--- Dataset entries Enclosed Below ---

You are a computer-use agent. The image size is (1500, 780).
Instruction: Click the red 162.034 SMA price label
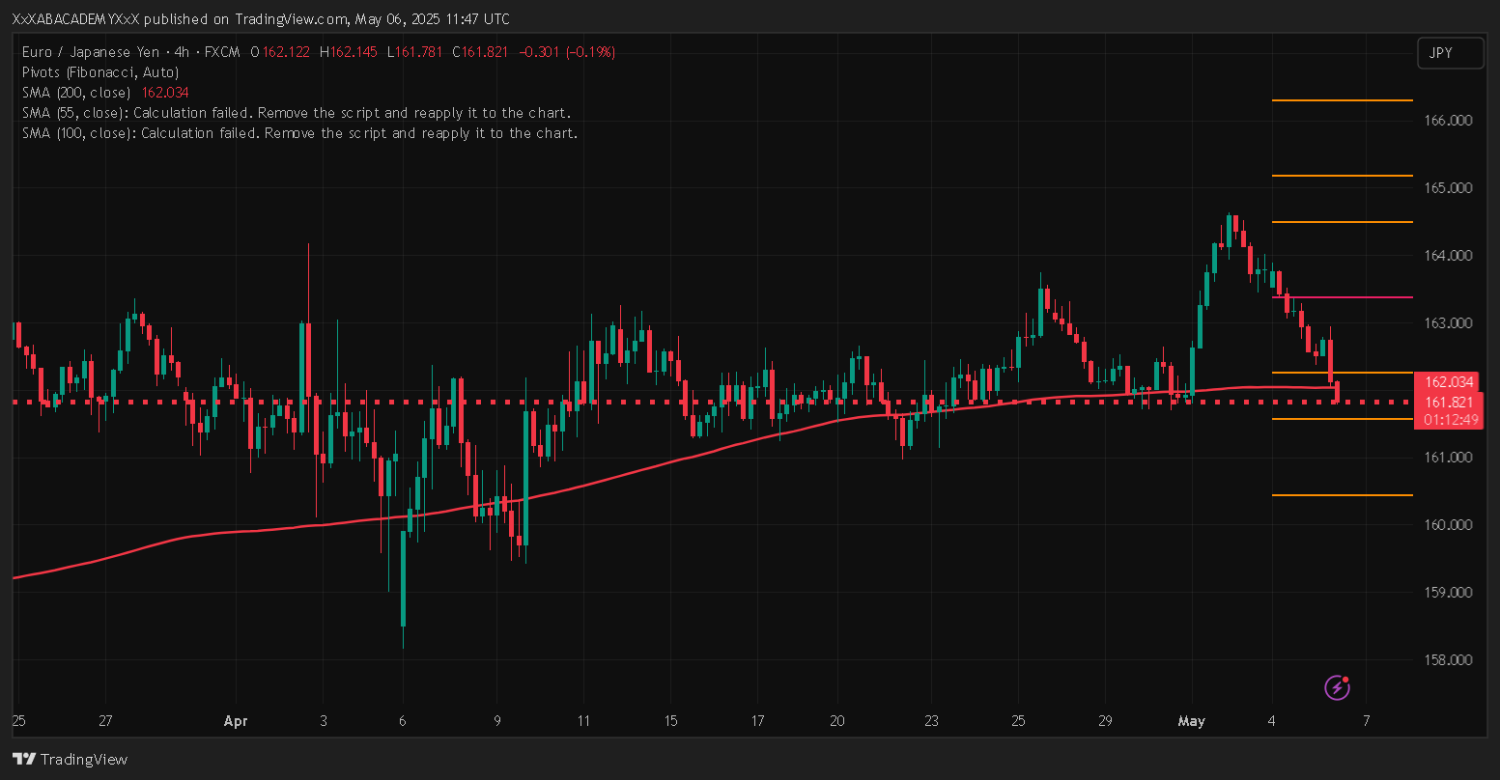coord(1448,382)
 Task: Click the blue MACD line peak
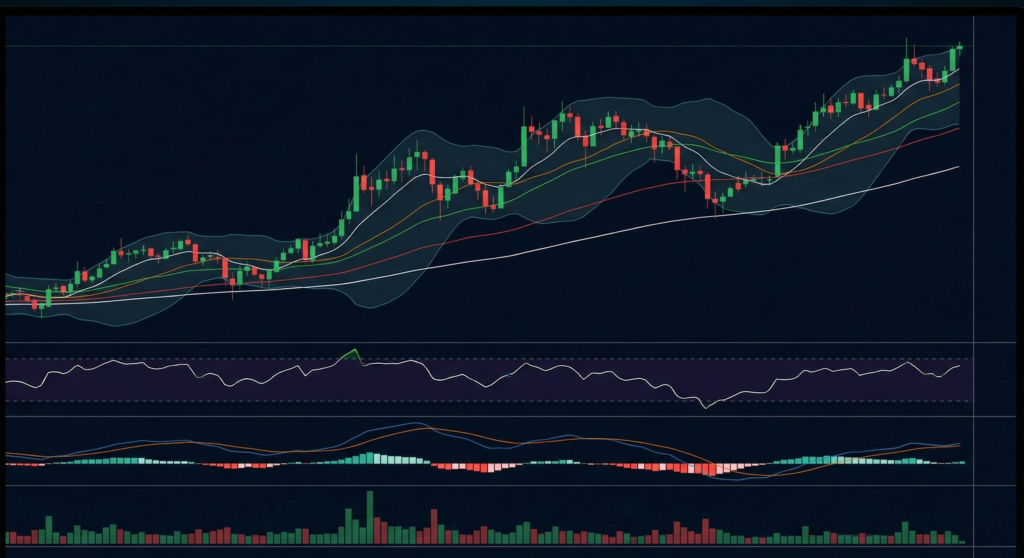tap(412, 424)
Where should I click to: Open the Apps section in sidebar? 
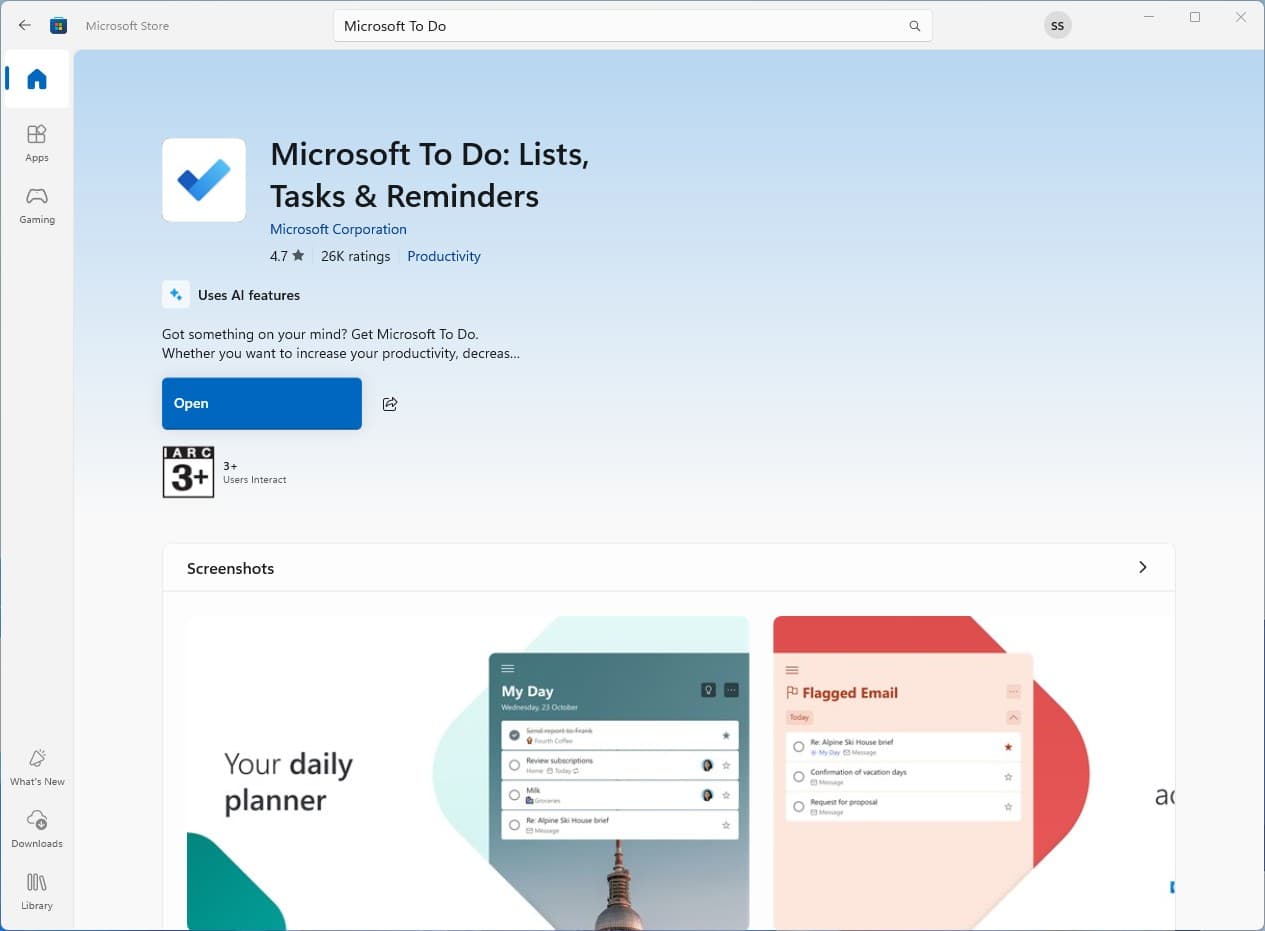point(37,143)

--- End of Enclosed Dataset entries ---

- _Problem to solve_:
Print the material above word for word, and keep the pictures out of it.

- _Answer section_:
You are a computer-use agent. The image size is (1500, 780).
Instruction: Click the red 162.034 SMA price label
coord(1448,382)
 Task: Click the blue MACD line peak
tap(412, 424)
Where should I click to: Open the Apps section in sidebar? 
point(37,143)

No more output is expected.